* **Dataset extract**:
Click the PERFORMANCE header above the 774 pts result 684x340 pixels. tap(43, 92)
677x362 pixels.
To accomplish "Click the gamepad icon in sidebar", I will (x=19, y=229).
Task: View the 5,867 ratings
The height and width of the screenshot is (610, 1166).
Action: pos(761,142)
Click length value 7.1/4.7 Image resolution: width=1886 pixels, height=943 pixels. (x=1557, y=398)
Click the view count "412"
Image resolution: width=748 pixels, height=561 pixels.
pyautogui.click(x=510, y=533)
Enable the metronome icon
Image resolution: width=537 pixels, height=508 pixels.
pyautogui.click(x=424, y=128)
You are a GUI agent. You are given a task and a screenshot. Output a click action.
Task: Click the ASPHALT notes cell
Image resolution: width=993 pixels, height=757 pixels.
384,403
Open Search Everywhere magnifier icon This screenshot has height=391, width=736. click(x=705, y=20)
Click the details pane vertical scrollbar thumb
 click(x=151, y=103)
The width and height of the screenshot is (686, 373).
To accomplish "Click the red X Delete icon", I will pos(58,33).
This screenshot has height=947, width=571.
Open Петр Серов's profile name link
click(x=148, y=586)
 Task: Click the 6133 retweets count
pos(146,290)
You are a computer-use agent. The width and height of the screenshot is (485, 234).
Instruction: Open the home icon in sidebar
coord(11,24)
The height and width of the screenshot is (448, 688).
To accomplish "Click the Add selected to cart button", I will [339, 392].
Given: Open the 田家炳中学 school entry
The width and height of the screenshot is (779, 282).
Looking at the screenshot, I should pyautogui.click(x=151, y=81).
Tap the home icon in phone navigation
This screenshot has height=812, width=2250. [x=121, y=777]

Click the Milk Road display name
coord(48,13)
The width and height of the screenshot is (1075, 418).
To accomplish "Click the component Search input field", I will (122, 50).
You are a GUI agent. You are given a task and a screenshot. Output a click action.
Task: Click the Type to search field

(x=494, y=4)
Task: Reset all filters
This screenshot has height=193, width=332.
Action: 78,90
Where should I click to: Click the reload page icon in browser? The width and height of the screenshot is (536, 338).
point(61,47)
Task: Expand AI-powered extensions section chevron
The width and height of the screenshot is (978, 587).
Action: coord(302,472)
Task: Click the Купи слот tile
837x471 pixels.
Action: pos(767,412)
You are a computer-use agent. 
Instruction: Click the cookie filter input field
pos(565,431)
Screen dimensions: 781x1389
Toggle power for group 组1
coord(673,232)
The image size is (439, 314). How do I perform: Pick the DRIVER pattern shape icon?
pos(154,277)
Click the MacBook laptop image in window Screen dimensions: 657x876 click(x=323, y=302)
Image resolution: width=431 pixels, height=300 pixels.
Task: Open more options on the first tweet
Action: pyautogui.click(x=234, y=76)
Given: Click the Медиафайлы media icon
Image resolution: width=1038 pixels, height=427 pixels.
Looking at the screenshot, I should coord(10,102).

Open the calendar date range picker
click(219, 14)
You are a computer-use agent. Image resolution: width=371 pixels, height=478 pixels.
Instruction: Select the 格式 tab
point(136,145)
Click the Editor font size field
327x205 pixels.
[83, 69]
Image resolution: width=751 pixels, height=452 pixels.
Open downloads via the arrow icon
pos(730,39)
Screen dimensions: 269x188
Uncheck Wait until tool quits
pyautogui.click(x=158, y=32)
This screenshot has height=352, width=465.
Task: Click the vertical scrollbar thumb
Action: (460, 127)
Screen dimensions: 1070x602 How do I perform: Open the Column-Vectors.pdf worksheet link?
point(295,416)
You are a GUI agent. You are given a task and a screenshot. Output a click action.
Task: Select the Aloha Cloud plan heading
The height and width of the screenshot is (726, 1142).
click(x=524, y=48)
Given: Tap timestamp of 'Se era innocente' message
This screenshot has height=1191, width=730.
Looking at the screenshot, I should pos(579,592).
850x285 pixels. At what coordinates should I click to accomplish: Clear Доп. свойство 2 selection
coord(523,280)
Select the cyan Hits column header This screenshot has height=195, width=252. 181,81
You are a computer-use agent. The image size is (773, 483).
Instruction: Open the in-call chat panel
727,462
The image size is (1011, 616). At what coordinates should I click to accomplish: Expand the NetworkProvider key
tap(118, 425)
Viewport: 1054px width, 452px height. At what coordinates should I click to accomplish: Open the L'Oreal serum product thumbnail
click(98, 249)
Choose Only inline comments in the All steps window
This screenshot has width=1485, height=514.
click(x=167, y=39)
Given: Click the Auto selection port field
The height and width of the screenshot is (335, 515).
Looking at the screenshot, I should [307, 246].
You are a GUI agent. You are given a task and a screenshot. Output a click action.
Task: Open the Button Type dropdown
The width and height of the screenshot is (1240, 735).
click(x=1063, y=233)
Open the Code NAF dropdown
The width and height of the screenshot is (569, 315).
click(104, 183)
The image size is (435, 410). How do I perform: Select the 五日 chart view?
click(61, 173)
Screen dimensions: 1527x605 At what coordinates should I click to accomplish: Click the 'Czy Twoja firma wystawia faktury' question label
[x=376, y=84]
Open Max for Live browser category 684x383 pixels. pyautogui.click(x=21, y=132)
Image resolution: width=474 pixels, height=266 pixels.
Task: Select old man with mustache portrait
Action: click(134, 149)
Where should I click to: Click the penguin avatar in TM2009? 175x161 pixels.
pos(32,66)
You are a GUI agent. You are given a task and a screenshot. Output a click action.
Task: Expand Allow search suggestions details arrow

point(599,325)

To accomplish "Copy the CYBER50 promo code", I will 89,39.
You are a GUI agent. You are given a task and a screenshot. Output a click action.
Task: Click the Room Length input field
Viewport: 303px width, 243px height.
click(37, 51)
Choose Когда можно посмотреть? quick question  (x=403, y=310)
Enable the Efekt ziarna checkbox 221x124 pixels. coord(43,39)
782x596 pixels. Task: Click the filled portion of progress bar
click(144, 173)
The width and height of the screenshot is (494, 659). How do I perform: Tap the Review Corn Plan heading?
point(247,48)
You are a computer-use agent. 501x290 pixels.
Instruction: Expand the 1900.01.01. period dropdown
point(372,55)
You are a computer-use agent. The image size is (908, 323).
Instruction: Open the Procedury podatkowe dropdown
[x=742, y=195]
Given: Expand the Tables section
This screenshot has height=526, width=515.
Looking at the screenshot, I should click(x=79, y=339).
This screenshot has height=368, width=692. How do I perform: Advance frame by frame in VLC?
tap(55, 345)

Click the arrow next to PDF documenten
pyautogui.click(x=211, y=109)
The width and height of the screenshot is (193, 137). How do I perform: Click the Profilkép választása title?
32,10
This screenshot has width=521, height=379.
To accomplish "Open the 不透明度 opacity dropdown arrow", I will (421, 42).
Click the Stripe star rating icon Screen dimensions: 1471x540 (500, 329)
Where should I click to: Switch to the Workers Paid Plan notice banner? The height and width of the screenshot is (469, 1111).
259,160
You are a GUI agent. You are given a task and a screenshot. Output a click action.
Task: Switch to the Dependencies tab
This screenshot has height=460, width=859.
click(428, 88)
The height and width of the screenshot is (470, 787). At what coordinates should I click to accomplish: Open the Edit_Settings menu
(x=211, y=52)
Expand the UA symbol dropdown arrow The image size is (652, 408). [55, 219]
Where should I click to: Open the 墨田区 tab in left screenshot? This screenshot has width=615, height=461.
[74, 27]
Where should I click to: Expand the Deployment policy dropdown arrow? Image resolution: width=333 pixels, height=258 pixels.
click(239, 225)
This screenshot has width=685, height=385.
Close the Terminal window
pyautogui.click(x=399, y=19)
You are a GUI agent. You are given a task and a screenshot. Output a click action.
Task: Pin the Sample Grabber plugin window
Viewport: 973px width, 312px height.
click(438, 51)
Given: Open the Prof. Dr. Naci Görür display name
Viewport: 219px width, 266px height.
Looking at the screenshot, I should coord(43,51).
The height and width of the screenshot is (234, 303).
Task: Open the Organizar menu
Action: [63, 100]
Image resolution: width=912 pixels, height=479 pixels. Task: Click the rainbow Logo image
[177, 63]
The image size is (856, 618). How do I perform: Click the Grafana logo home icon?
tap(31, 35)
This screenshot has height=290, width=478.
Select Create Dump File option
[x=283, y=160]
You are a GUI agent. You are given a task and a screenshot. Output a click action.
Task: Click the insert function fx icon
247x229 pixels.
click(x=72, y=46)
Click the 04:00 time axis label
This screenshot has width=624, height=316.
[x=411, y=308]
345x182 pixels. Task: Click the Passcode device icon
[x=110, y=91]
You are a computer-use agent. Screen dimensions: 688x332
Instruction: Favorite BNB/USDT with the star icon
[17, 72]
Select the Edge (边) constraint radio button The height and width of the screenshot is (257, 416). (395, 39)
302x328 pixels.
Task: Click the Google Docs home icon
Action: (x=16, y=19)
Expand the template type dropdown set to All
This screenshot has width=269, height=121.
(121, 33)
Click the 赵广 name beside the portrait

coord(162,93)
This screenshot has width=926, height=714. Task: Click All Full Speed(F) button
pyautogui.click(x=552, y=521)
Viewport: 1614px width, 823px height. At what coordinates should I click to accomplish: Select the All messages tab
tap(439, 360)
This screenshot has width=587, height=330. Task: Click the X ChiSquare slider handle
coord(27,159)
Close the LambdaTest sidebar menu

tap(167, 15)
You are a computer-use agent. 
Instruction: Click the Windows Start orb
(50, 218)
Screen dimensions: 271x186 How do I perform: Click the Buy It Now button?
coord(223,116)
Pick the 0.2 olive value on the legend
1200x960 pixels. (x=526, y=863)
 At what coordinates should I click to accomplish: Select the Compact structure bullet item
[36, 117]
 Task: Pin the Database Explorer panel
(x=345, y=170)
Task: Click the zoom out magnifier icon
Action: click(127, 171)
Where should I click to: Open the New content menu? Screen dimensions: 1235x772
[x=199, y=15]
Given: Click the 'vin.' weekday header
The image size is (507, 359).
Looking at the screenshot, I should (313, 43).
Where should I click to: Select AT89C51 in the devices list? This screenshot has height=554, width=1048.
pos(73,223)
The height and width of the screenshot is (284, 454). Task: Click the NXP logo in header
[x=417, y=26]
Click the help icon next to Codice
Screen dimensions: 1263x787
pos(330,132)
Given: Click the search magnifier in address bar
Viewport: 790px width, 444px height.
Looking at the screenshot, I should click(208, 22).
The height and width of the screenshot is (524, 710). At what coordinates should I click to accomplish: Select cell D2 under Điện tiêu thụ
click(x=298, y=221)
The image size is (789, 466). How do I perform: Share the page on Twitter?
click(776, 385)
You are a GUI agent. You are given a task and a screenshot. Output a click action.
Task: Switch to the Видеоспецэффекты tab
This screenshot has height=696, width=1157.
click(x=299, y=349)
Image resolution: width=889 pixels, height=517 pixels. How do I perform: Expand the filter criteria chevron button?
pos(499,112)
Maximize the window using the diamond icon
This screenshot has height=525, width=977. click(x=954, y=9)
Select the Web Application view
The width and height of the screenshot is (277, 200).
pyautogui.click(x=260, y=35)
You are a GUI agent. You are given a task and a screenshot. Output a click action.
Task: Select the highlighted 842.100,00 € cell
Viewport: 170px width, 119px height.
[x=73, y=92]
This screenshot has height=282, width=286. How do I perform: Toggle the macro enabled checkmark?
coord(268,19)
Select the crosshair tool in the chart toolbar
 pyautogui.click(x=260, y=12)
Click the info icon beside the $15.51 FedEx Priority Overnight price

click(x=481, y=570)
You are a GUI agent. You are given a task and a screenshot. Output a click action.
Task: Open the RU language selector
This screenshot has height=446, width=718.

* **What to produce**:
Copy out every line of the data that includes "section".

* **Response to this exercise**:
Task: Expand AI-powered extensions section chevron
Given: Expand the Tables section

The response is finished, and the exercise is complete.